3

I've been using Homebrew on my Mac forever, but sometimes I run into situations where a package is not available.

For maximum choice, which of the 4 major package managers (am I missing any?) can be installed alongside each other, without undefined behavior?

I assume it gets ugly unless one picks a primary package manager, and then just uses other ones for very targeted, narrow installs that don't duplicate dependencies etc.

2
  • 3
    MacPorts isn't going to put up with that. Really, just pick one and use it. Jul 26, 2021 at 19:46
  • That might make a great answer - explaining why @MarcWilson
    – bmike
    Aug 21, 2022 at 22:34

2 Answers 2

1

I've had MacPorts and Homebrew coexist with no problems. Take my answer with a grain of salt, though, since I use MacPorts very rarely (1-2 times a year).

0

I have been successfully running Homebrew and Fink on my Mac Mini (late 2012) through the last 4 OS updates.

I have not had a problem with them co-existing.

I have not seen duplicated dependancies or conflicts, as versioning is at the application level, not the package manager,.

Just a small note: Homebrew uses /usr/local by default, which shouldn't really matter, but is not in the unix-tradition and might cause problems if you’ve already installed anything there (MySQL, etc.), or if there is a package installed in a unknown path from another package manager.
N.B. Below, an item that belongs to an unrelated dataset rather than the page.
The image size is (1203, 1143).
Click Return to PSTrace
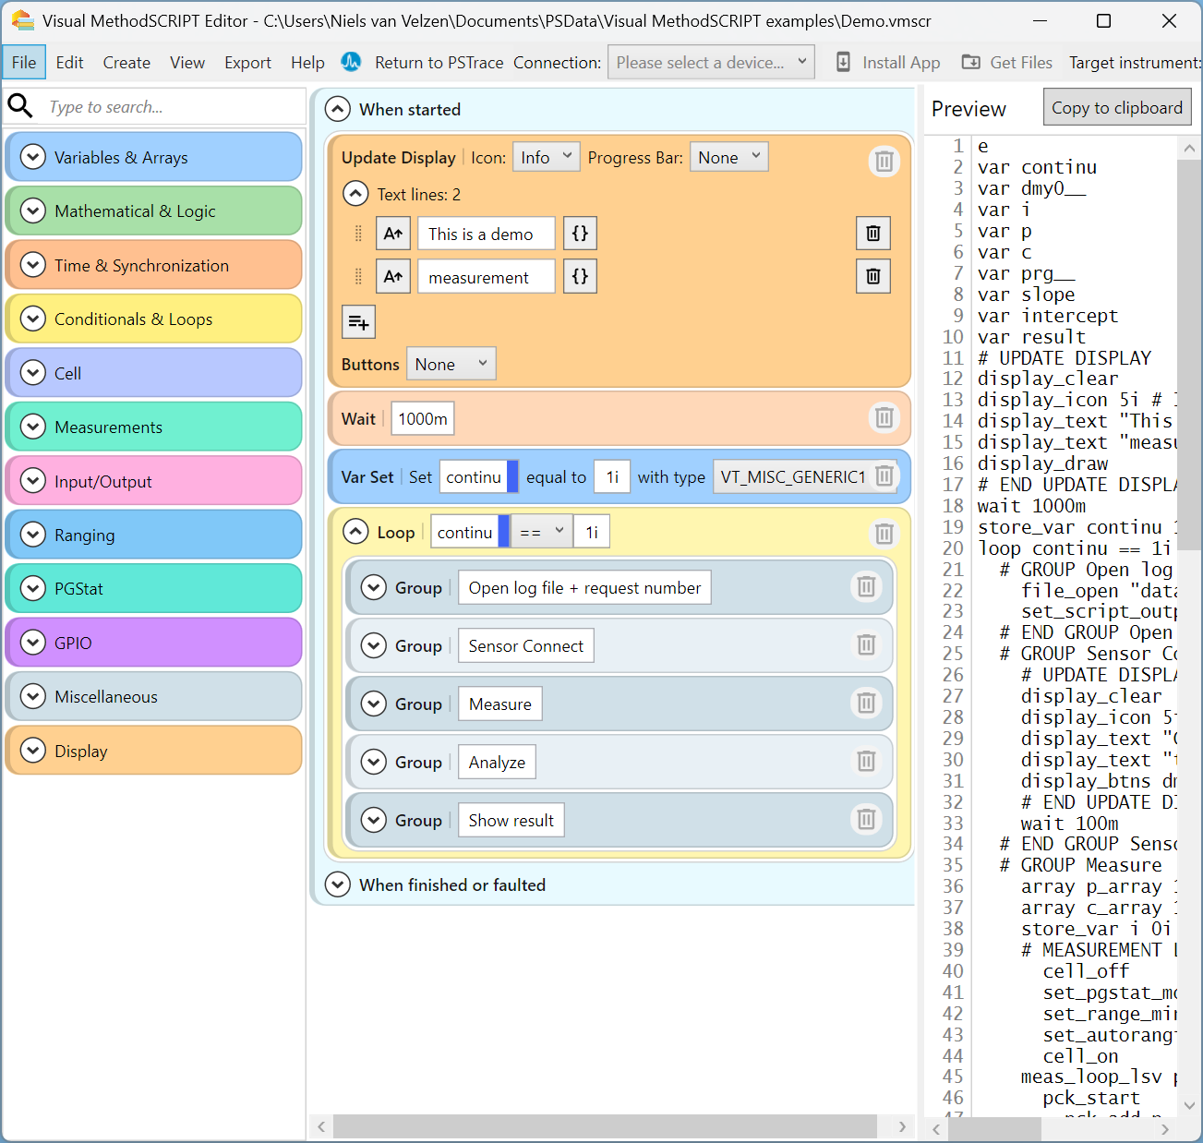(x=439, y=62)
  • To your point, I have had all four installed at one point in High/Sierra, but I removed the others as what I needed was available in Fink and HomeBrew. *
1
  • NOTE: the default installation prefix is /usr/local for macOS Intel, /opt/homebrew for Apple Silicon and /home/linuxbrew/.linuxbrew for Linux. More details can be found here: docs.brew.sh/Installation Also the official FAQ page has answers regarding the choice of different default installation prefixes: docs.brew.sh/FAQ Jan 27 at 0:53

You must log in to answer this question.

Not the answer you're looking for? Browse other questions tagged .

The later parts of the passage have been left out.